Segment Open
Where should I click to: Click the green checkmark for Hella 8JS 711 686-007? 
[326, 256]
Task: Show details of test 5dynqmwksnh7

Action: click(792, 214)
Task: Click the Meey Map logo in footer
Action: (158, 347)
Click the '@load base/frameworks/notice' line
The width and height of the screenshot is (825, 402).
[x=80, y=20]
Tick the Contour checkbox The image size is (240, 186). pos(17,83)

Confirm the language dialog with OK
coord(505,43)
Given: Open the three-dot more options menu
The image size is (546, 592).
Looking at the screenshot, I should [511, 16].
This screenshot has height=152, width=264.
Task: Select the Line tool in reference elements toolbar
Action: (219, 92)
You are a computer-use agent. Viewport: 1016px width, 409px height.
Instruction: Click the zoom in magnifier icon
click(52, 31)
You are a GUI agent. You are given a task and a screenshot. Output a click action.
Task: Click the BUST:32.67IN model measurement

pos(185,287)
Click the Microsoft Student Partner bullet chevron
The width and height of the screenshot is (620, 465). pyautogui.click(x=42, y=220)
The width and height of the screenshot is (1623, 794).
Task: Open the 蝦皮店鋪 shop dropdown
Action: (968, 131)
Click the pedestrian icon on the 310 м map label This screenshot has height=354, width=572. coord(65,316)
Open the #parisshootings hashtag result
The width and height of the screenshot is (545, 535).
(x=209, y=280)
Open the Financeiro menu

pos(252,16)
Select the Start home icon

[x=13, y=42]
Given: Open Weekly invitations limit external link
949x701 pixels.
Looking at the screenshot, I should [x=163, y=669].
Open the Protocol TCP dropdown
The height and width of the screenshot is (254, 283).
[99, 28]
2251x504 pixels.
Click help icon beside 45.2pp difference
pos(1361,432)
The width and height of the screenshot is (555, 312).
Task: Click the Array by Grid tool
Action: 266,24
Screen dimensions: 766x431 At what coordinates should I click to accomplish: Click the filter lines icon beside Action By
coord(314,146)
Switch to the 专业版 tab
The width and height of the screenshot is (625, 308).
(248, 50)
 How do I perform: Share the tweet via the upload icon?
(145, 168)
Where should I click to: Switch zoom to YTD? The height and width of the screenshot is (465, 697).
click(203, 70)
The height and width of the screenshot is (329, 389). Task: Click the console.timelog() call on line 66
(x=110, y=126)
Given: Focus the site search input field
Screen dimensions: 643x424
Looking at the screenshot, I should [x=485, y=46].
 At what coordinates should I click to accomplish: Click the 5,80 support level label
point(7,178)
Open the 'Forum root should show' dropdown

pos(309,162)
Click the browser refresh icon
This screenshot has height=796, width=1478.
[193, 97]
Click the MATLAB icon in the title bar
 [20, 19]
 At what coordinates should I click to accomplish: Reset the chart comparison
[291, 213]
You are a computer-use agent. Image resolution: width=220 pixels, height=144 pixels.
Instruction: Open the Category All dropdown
Segment Closed
◆ Work to complete
Please return all of the records exactly.

◆ Result of the exercise
Where should I click to: Click the green checkmark for Hella 8JS 711 686-007? 
[326, 256]
Task: Show details of test 5dynqmwksnh7

Action: click(792, 214)
Task: Click the Meey Map logo in footer
Action: (158, 347)
Click the '@load base/frameworks/notice' line
The width and height of the screenshot is (825, 402).
[x=80, y=20]
Tick the Contour checkbox The image size is (240, 186). pos(17,83)

Confirm the language dialog with OK
coord(505,43)
Given: Open the three-dot more options menu
The image size is (546, 592).
Looking at the screenshot, I should [511, 16].
This screenshot has height=152, width=264.
Task: Select the Line tool in reference elements toolbar
Action: (219, 92)
You are a computer-use agent. Viewport: 1016px width, 409px height.
Instruction: Click the zoom in magnifier icon
click(52, 31)
You are a GUI agent. You are given a task and a screenshot. Output a click action.
Task: Click the BUST:32.67IN model measurement

pos(185,287)
Click the Microsoft Student Partner bullet chevron
The width and height of the screenshot is (620, 465). pyautogui.click(x=42, y=220)
The width and height of the screenshot is (1623, 794).
Task: Open the 蝦皮店鋪 shop dropdown
Action: (968, 131)
Click the pedestrian icon on the 310 м map label This screenshot has height=354, width=572. coord(65,316)
Open the #parisshootings hashtag result
The width and height of the screenshot is (545, 535).
(x=209, y=280)
Open the Financeiro menu

pos(252,16)
Select the Start home icon

[x=13, y=42]
Given: Open Weekly invitations limit external link
949x701 pixels.
Looking at the screenshot, I should [x=163, y=669].
Open the Protocol TCP dropdown
The height and width of the screenshot is (254, 283).
[99, 28]
2251x504 pixels.
Click help icon beside 45.2pp difference
pos(1361,432)
The width and height of the screenshot is (555, 312).
Task: Click the Array by Grid tool
Action: 266,24
Screen dimensions: 766x431 At what coordinates should I click to accomplish: Click the filter lines icon beside Action By
coord(314,146)
Switch to the 专业版 tab
The width and height of the screenshot is (625, 308).
(248, 50)
 How do I perform: Share the tweet via the upload icon?
(145, 168)
Where should I click to: Switch zoom to YTD? The height and width of the screenshot is (465, 697).
click(203, 70)
The height and width of the screenshot is (329, 389). Task: Click the console.timelog() call on line 66
(x=110, y=126)
Given: Focus the site search input field
Screen dimensions: 643x424
Looking at the screenshot, I should [x=485, y=46].
 At what coordinates should I click to accomplish: Click the 5,80 support level label
point(7,178)
Open the 'Forum root should show' dropdown

pos(309,162)
Click the browser refresh icon
This screenshot has height=796, width=1478.
[193, 97]
Click the MATLAB icon in the title bar
 [20, 19]
 At what coordinates should I click to accomplish: Reset the chart comparison
[291, 213]
You are a computer-use agent. Image resolution: width=220 pixels, height=144 pixels.
Instruction: Open the Category All dropdown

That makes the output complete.